If it rained alot and you couldn’t go play outside and you’d already drawn every monster and dragster you could think of and got bored, you could amuse yourself for a time turning the TV on, then off again, and then back on just before that point of light disappeared for good. How long could you make that point of light last before it went black?
Now, you turn the TV off, it just turns off.
The human soul, I think, is like the old TV sets. Before you die it shrinks to a small, glowing point of light that grows weaker then vanishes. This process may take minutes or hours in some people, decades in others.
Another thing I’m thinking: if I sometimes act as if I consider myself the center of the universe, it’s because I am. Anyone that pisses off is overlooking the fact that they are also the center of the universe; that the universe has as many centers as it has points of consciousness.
That’s our job, being the center of the universe. God stands there at the side of a gravel road on a balmy summer evening, watching all these glowing dots hovering in the bushes like fireflies. Maybe he puts several into a jar with holes in the lid and uses it for a flashlight, shaking the jar now and then to make the dots glow harder. Maybe he squishes one and draws a glowing heart on his arm, just for the hell of it. But mostly, I think, he just watches.
empty spaces and points of light.
when you hit the ‘off’ switch for our tv, the sound goes off but the picture stays. to really kill it, you have to unplug it. otherwise, it works fine. at first, I found its refusal to shut down spooky, but I’ve grown accustomed to its tenacity and often feel guilty when I pull the plug.
where I grew up, we didn’t have fireflies and I wondered what all the fuss was about. now, our neighborhood is magic with them. we were using ordinary leftover plastic containers to catch them but I was driven to tears with the many accidental deaths as they got jammed in the lids and banned their use. only official Insect Catching Jars are permitted.

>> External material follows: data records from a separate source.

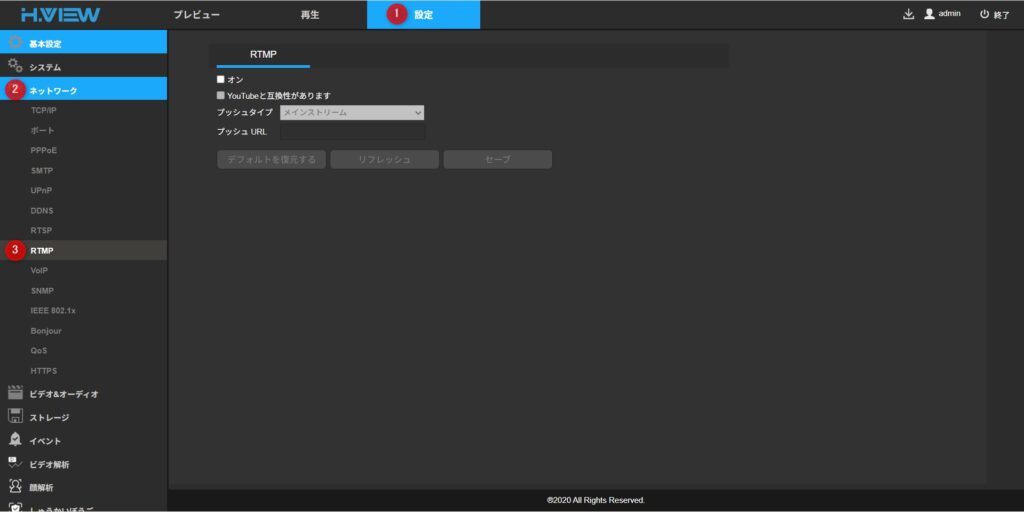This screenshot has width=1024, height=512.
Task: Toggle the YouTube compatibility checkbox
Action: pos(221,95)
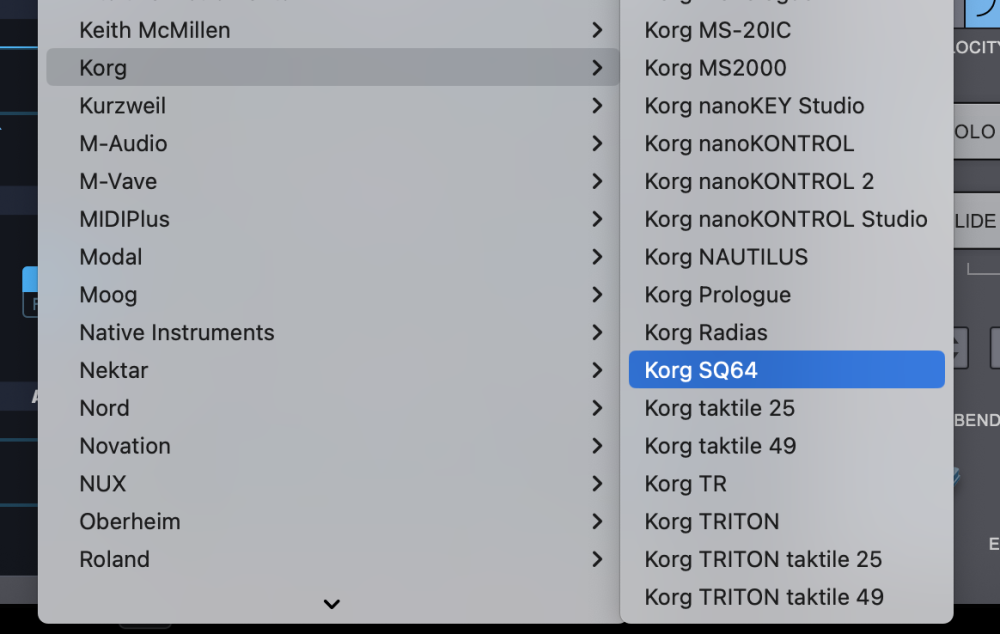Open the Novation submenu
Image resolution: width=1000 pixels, height=634 pixels.
[125, 446]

mig, did I ever tell you that sometimes your blog entries are totally brilliant? I stand in awe before this one.
By the way, did you happen to come across the website http://www.tv-be-gone.com/ recently, or is this just a freaky case of synchronicity for me?
No, I’m new to that site. Thanks for the link, Horst. I like the intro.

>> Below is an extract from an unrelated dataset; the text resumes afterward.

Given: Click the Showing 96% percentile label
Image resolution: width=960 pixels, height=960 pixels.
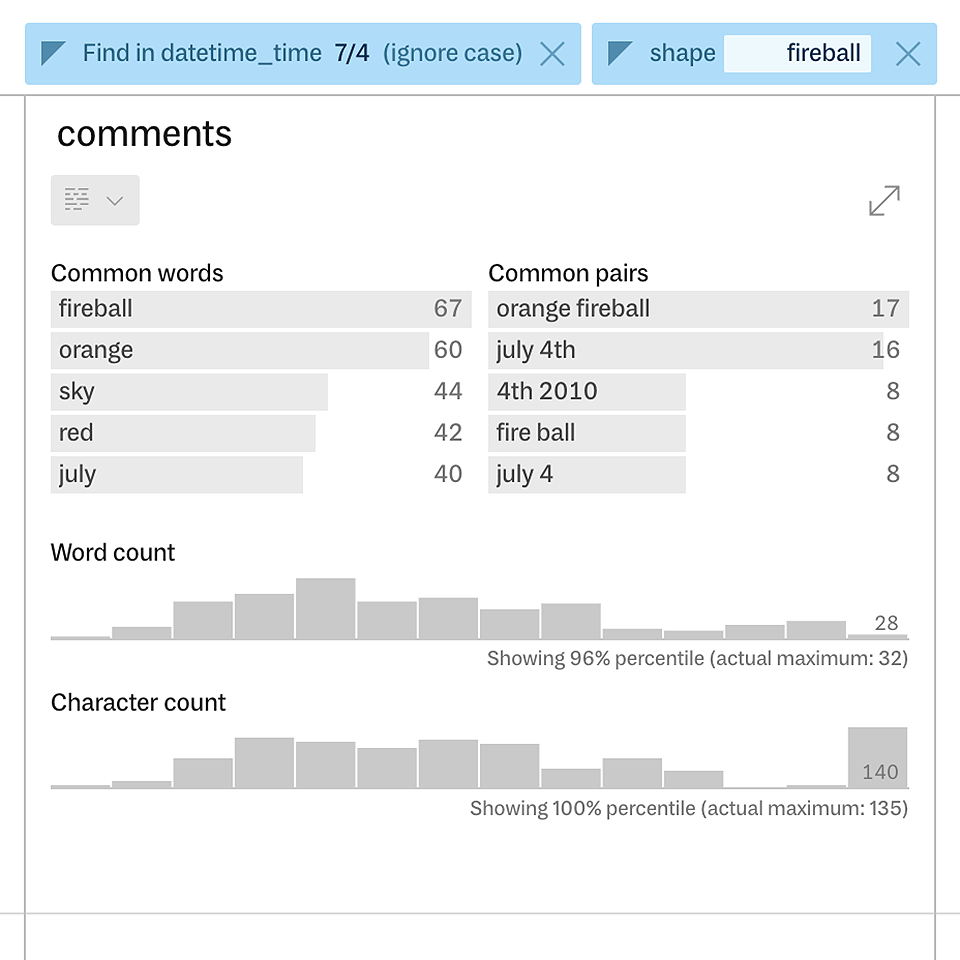Looking at the screenshot, I should 697,658.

My brother used to have a digital wristwatch that was actually a secret universal remote-control device, and he used to go into bars and switch channels on the TVs. It became a game with him to find increasingly tougher bars to do this in – sports bars during playoffs, biker bars. May he rest in peace.

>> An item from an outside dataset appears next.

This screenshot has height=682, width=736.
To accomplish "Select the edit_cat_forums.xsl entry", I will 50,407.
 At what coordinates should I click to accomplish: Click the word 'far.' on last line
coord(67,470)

Actually, he’s still alive. In fact, his birthday is next week. I’ll surprise him and send him a card.
why is it that one may only wish for the dead to rest in peace? I’d like to rest in peace, too.
You ever think about the fact that it might be possible that they will be able to prevent death before our kids die of old age? That they might possibly be able to live hundreds of years? Unlikely but possible.
And wouldn’t that piss you off to know that of all the years to be born we were born just 50-100 years to soon?
Or worst of all, what if they prevent deaths from old age when we are like 90 years old and we have to be 90 years old for hundreds of years while younger people get to be 20 something for hundreds of years. And in that case, do you think they would lose respect for their elders after awhile?